Collect each line of the rows below that contains the string "menu", and copy those lines. Treat the match as case-sensitive.

___ DATA PROVIDED ___

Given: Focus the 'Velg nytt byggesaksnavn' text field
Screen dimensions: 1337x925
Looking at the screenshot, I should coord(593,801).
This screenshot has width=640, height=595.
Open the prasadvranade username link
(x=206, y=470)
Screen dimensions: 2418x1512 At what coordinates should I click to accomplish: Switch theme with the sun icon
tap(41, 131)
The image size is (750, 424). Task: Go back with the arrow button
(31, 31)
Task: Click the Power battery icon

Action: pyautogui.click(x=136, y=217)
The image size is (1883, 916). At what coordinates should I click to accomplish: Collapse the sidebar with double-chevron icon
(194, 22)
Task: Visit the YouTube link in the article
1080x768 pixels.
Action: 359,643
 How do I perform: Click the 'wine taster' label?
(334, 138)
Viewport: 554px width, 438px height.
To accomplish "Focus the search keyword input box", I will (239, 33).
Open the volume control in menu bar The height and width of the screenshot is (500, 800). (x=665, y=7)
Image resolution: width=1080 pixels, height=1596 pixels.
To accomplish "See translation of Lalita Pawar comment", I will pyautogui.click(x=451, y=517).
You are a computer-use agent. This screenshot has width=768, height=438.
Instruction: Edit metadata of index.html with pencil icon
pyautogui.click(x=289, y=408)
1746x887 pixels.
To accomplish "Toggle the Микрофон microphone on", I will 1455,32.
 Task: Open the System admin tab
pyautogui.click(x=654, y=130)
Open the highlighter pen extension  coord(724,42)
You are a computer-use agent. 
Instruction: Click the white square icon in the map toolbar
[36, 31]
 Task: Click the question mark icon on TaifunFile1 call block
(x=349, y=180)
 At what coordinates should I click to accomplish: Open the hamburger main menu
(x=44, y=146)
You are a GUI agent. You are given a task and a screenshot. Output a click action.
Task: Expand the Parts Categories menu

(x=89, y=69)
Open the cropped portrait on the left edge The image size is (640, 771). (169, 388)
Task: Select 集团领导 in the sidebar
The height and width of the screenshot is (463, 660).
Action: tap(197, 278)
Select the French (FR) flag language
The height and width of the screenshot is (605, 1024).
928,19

___

» EXPECTED OUTPUT
Open the volume control in menu bar The height and width of the screenshot is (500, 800). (x=665, y=7)
 At what coordinates should I click to accomplish: Open the hamburger main menu
Task: Expand the Parts Categories menu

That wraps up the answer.